| About this task |
Every line from the first one in the listing down to the line with "Task: Select the Identity role row" should be restated word for word.

| Dataset |
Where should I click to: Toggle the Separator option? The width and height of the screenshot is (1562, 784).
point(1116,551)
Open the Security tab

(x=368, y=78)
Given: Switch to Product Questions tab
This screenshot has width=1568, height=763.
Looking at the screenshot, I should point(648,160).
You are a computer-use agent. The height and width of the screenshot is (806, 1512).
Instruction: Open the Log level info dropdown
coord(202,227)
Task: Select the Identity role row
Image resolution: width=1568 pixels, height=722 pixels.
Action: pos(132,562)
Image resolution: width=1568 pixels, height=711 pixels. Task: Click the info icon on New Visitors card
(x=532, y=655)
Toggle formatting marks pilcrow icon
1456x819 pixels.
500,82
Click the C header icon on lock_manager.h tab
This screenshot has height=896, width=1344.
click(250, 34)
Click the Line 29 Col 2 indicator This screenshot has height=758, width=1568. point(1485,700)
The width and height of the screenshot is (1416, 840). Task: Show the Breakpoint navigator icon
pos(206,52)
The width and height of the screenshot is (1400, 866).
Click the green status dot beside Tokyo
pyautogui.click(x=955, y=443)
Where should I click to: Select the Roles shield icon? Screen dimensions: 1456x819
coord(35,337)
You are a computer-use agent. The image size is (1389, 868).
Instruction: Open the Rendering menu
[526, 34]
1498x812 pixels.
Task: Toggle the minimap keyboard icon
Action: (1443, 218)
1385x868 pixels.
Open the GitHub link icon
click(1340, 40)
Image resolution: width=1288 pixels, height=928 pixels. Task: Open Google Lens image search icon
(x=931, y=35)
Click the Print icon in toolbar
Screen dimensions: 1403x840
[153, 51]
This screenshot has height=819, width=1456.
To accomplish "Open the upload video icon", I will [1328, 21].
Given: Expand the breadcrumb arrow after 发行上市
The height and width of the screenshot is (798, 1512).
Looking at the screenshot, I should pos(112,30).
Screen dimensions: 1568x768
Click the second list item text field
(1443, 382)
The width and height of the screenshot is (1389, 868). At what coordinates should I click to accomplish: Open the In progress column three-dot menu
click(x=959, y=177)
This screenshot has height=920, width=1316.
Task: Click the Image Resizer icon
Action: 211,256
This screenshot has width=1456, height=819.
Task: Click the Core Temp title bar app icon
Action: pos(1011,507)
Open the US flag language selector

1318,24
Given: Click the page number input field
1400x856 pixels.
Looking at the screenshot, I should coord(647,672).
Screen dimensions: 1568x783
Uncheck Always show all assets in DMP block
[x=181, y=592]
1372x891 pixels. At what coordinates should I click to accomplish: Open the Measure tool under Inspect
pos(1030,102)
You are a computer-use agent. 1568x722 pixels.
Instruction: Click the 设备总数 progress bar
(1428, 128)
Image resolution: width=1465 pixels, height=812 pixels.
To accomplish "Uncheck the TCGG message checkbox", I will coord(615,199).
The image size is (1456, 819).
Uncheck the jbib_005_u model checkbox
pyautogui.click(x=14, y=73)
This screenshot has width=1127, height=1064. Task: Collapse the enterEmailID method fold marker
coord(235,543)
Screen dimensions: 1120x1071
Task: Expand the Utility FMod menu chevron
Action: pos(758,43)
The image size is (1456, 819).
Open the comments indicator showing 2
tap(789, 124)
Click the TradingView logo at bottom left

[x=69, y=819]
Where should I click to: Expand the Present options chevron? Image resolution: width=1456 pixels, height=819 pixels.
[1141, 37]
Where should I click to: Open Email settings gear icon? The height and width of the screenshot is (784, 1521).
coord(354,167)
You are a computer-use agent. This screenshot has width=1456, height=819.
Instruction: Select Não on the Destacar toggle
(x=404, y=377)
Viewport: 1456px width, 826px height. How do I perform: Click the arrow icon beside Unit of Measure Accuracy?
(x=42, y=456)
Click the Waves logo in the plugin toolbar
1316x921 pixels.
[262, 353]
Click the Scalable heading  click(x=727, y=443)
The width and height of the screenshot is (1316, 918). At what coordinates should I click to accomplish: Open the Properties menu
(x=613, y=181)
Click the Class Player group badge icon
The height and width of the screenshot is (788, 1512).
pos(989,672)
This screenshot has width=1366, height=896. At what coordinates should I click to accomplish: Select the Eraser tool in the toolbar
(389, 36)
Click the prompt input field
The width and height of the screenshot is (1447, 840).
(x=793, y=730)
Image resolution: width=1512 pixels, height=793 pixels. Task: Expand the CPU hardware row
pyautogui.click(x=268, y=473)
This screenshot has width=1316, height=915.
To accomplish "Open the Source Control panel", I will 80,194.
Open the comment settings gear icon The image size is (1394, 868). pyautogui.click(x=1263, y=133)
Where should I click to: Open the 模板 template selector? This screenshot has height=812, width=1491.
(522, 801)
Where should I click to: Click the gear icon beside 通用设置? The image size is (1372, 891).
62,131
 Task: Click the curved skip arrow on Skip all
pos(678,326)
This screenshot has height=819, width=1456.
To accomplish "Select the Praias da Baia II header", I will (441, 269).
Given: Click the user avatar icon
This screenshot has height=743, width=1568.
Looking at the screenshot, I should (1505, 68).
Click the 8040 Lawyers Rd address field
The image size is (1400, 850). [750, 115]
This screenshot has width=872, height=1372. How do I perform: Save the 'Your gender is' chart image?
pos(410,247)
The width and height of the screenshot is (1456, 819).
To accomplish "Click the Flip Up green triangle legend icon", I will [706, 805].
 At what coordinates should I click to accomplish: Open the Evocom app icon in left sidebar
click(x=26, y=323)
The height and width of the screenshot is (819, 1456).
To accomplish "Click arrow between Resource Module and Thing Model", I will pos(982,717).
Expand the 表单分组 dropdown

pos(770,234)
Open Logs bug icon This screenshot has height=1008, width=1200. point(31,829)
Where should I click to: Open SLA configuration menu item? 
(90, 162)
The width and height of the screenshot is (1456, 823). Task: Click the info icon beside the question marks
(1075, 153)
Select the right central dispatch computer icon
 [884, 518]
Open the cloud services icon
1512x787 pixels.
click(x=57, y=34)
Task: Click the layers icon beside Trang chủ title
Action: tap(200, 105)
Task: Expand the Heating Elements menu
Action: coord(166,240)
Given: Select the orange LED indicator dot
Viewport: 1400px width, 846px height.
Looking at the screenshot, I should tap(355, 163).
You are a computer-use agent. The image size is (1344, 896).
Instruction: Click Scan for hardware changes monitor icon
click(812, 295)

| Result for this task |
Where should I click to: Toggle the Separator option? The width and height of the screenshot is (1562, 784).
point(1116,551)
Open the Security tab

(x=368, y=78)
Given: Switch to Product Questions tab
This screenshot has width=1568, height=763.
Looking at the screenshot, I should point(648,160).
You are a computer-use agent. The height and width of the screenshot is (806, 1512).
Instruction: Open the Log level info dropdown
coord(202,227)
Task: Select the Identity role row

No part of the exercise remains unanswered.